The Goondiwindi Grey was retired to the Kia Ora Stud at Scone after winning the 1973 Queen Elizabeth Stakes at Flemington, followed by the Rawson Stakes at Rosehill and the Autumn Stakes at Randwick. He had 54 starts for 29 wins, seven seconds and eight thirds, compiling prizemoney of $280,455.
“If he’d won the same races today the prizemoney would probably be worth about $10 million,” Bill said.
“But we did all right. He cost the four owners $325 each and with the stud money we each made about $80,000. It was a very exciting time in Australian racing and especially for this little town.
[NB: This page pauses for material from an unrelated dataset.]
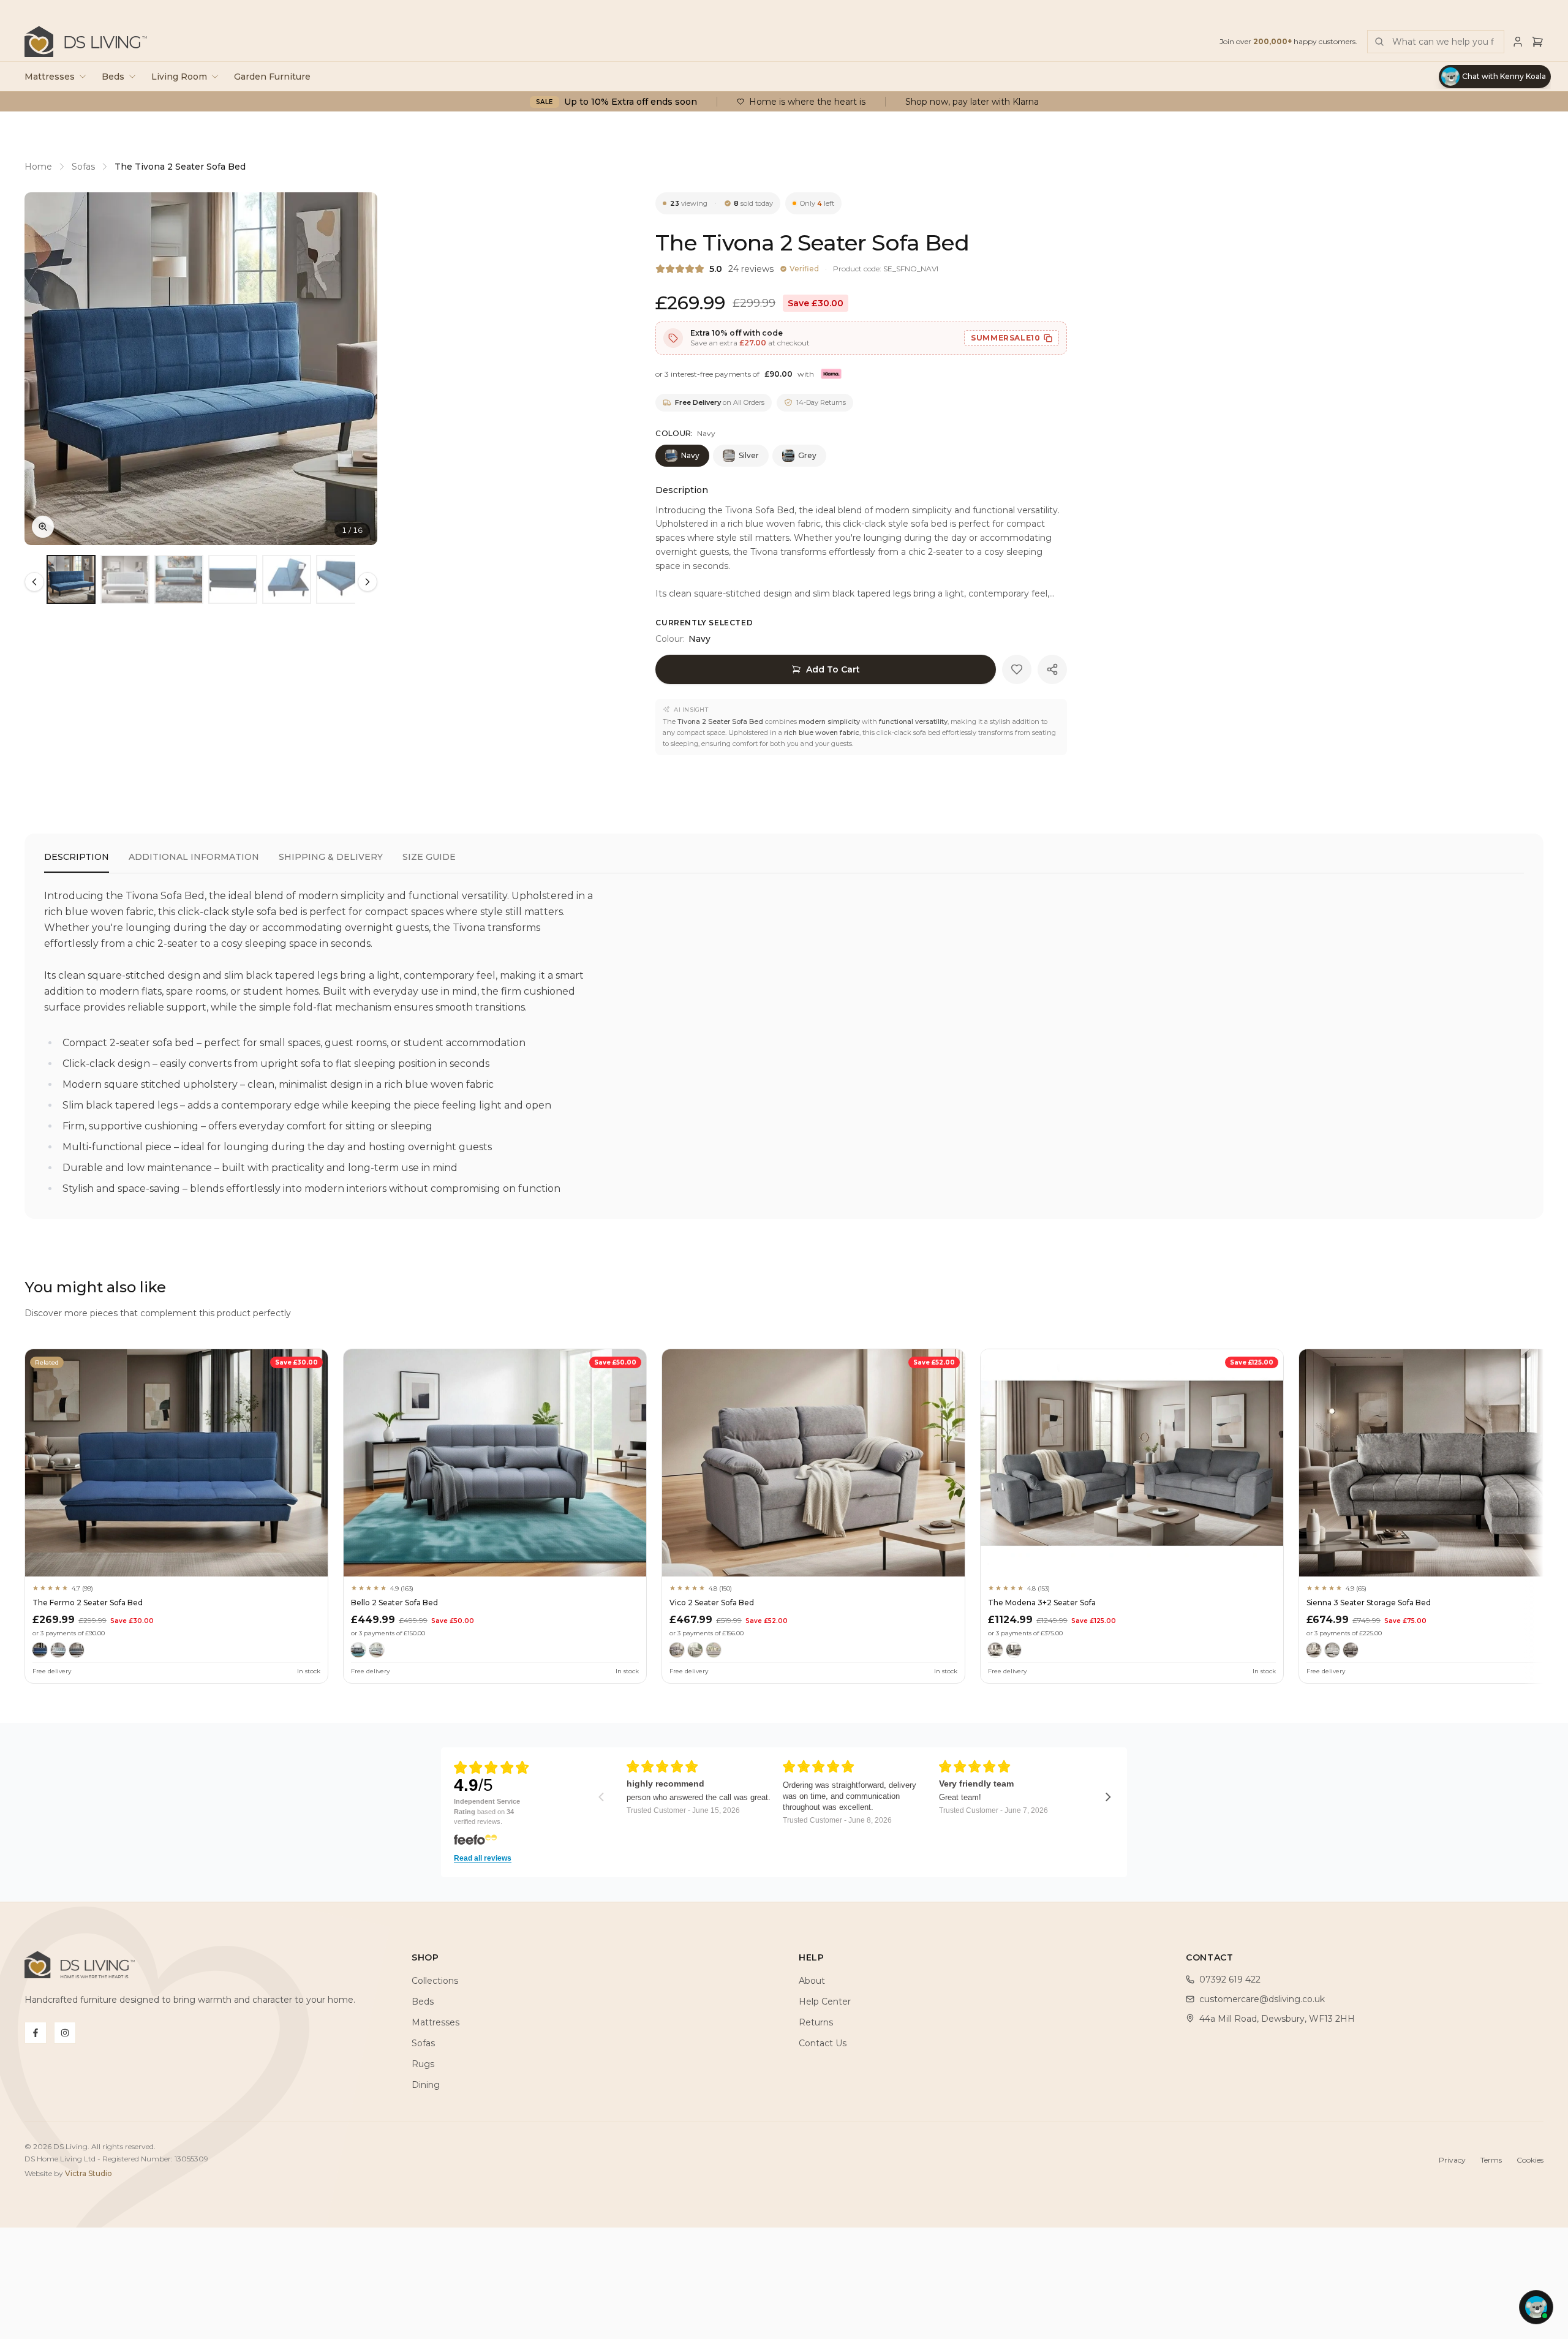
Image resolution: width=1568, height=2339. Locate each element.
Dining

We came close to winning the Melbourne Cup.
“After the huge farewell function at Doomben when he retired the whole of Goondiwindi turned out to see him when he came here on his final trip down to Scone.”
Gunsynd’s form did not extend to the stud, though he did sire Ammo Girl, the dam of Emancipation, Australia’s champion racehorse of 1983-1984.
The great horse’s grey coat turned to almost pure white in his later years and he succumbed to cancer aged 16 on April 29, 1983. He is buried on the Kia Ora stud next to his great rival Baguette.
Bill Bishop was the only one of the owners still alive when I visited Goondiwindi and he told me he aimed to be around for a lot longer, studying the form religiously and placing his $8 trebles.
“You could say my career as a thoroughbred owner started at the top and worked its way down,” he said with a laugh. “I did have one winner since Gunsynd though. A horse called Gilu. It had one win – at Goondiwindi on protest.”
Gunsynd was Australia’s Horse of the Year in 1971-72 as part of a list that includes Black Caviar, Makybe Diva, Northerly, Sunline, Might and Power, Jeune, Let’s Elope, Bonecrusher, Better Loosen Up, Kingston Town and Rain Lover.
He was inducted into the Australian Racing Hall of Fame in 2005.